In a specific scenario, law enforcement had seized a hacking website. The officials attempted to post an update but lacked the private key of the arrested individual. Consequently, suspicions arose among the website's users since the update couldn't be authenticated. To verify a digital signature, the sender's public key is utilized, ensuring that the message was genuinely sent by the purported sender.
A recent instance resembling this situation involves BreachForums. Despite the owner of the site being arrested, it was relaunched with the original owner signing messages using a PGP key. However, since the owner's arrest raises doubts about the ownership of the PGP key itself—potentially sold or stolen—it questions whether the site is a honeypot or not.
Digital Signature Standard (DSS)
Before we delve deeper into hashing, let's touch on DSS (Digital Signature Standard).

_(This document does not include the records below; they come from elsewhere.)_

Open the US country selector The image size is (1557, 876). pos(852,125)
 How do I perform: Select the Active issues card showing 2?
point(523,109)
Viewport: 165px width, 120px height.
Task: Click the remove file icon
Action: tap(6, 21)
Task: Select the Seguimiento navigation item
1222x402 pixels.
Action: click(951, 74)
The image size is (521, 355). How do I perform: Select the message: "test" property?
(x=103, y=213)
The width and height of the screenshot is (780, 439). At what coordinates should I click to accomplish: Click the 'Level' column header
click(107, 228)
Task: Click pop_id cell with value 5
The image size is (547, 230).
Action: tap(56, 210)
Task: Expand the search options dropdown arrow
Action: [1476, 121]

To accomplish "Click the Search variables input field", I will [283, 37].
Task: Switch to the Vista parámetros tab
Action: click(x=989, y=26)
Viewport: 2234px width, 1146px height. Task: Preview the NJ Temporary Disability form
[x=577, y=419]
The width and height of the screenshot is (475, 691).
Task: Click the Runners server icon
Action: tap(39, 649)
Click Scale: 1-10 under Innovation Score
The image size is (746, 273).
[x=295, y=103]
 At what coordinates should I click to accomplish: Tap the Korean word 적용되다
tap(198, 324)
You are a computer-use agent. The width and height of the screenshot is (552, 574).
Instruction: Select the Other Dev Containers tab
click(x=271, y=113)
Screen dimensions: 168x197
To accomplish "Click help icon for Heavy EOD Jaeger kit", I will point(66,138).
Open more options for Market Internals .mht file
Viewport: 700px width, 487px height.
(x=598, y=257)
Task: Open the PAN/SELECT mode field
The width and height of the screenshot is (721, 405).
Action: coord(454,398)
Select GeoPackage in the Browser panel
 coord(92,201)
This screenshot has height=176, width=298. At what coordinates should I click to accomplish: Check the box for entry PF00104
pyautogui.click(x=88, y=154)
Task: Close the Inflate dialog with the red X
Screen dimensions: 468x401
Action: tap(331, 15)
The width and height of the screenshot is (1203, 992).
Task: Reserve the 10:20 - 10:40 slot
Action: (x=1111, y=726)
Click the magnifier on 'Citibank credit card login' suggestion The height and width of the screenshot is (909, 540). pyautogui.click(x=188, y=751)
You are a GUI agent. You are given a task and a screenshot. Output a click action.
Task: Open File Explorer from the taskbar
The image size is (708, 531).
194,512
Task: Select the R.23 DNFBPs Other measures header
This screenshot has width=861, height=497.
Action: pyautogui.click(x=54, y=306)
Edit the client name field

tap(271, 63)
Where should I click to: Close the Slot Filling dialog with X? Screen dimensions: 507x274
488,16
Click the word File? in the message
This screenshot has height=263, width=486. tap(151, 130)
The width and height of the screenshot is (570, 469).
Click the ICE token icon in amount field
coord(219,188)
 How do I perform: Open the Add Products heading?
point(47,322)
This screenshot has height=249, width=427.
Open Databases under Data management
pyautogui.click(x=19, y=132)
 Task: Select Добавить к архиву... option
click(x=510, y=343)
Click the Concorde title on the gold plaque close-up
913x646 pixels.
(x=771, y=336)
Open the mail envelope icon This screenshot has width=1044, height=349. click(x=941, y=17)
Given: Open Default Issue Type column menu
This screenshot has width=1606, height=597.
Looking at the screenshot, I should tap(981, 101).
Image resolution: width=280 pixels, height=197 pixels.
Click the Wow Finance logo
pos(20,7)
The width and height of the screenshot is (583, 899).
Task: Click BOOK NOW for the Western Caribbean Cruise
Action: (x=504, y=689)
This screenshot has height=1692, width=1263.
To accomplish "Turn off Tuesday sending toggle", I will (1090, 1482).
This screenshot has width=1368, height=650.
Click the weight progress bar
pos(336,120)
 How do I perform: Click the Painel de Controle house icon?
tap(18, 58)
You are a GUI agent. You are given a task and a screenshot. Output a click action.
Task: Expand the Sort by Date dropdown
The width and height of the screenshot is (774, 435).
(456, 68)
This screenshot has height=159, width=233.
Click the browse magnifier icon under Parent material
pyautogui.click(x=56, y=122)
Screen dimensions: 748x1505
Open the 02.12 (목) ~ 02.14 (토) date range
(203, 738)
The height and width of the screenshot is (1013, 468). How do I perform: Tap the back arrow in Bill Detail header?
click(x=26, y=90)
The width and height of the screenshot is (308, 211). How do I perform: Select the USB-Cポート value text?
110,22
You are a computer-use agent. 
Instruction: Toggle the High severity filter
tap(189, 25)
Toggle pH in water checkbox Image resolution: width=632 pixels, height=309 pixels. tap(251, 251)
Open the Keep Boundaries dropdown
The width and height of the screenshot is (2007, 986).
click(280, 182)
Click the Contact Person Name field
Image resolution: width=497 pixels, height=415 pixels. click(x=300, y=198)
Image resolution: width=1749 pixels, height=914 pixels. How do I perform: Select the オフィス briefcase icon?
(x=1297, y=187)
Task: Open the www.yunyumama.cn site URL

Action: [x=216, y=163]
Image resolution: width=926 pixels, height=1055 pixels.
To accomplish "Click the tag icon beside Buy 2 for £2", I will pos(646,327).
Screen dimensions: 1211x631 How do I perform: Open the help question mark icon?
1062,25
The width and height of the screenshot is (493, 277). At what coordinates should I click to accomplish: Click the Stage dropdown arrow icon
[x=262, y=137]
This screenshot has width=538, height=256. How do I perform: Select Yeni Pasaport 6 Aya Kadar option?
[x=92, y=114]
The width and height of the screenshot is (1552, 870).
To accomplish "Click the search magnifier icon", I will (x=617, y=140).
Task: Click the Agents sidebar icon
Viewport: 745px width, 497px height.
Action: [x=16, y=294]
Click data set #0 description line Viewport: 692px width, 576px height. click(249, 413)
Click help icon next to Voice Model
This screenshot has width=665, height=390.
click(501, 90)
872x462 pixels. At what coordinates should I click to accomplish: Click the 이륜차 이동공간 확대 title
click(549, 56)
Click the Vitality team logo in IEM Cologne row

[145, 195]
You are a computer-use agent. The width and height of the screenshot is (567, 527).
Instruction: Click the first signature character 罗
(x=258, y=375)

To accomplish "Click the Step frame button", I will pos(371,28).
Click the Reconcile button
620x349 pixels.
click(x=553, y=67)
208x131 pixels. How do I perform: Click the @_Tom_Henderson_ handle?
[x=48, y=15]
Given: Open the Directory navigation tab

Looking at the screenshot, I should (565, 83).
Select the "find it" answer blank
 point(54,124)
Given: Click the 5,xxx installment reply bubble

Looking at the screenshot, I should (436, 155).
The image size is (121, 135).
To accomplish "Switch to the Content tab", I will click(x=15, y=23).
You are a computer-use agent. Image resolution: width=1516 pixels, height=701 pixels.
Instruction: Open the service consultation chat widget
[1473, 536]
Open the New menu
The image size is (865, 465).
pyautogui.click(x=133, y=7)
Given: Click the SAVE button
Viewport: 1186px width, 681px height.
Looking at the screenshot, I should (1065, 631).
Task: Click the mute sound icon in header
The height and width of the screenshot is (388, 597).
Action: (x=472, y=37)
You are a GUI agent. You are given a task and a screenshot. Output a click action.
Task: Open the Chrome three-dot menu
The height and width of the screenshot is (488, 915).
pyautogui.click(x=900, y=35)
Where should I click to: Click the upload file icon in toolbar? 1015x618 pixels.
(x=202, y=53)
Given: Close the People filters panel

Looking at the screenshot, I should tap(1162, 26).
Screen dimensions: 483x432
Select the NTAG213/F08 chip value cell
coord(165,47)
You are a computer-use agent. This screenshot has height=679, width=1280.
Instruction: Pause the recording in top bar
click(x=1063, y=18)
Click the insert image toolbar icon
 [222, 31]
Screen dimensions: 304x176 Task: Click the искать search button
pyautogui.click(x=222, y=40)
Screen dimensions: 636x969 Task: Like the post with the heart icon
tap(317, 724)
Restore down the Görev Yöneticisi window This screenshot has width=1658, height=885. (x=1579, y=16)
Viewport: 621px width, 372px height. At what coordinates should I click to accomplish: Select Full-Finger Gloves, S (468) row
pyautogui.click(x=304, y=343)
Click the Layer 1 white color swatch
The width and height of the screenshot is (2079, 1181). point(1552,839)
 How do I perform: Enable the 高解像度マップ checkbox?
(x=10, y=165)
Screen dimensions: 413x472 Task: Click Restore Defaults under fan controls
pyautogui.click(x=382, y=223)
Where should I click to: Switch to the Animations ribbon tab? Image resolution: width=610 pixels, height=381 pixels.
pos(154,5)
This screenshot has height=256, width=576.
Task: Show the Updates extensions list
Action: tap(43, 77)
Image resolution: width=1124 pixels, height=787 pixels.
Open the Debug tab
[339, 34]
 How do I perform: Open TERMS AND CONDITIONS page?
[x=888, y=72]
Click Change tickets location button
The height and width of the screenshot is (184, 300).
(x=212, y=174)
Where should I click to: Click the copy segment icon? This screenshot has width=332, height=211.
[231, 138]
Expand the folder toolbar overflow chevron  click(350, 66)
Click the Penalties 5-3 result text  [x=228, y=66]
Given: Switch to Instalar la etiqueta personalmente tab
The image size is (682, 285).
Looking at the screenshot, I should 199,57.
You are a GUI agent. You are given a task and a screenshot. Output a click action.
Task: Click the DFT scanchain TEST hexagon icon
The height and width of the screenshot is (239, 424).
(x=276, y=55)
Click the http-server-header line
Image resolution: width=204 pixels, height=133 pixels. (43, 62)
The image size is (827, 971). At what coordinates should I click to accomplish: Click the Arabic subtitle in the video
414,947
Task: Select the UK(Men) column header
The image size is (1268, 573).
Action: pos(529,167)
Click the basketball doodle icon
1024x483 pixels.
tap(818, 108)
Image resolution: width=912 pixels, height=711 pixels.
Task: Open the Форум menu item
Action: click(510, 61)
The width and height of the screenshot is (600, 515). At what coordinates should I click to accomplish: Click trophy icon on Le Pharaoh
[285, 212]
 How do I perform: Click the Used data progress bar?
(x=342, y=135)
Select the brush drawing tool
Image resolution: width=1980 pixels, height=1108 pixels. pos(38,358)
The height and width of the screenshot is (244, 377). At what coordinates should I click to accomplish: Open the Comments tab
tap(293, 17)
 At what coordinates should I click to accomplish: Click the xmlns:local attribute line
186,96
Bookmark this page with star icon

DSS operates in conjunction with one of three asymmetric encryption algorithms:
- Digital Signature Algorithm (DSA)
- Rivest, Shamir, Adleman (RSA)
- Elliptic Curve DSA (ECDSA)
These algorithms form the backbone of DSS, ensuring secure and authenticated digital communications. We'll explore hashing and its significance in the upcoming section.
While DSS primarily works with DSA, it can utilize RSA and ECDSA as alternatives, providing versatility in different cryptographic contexts.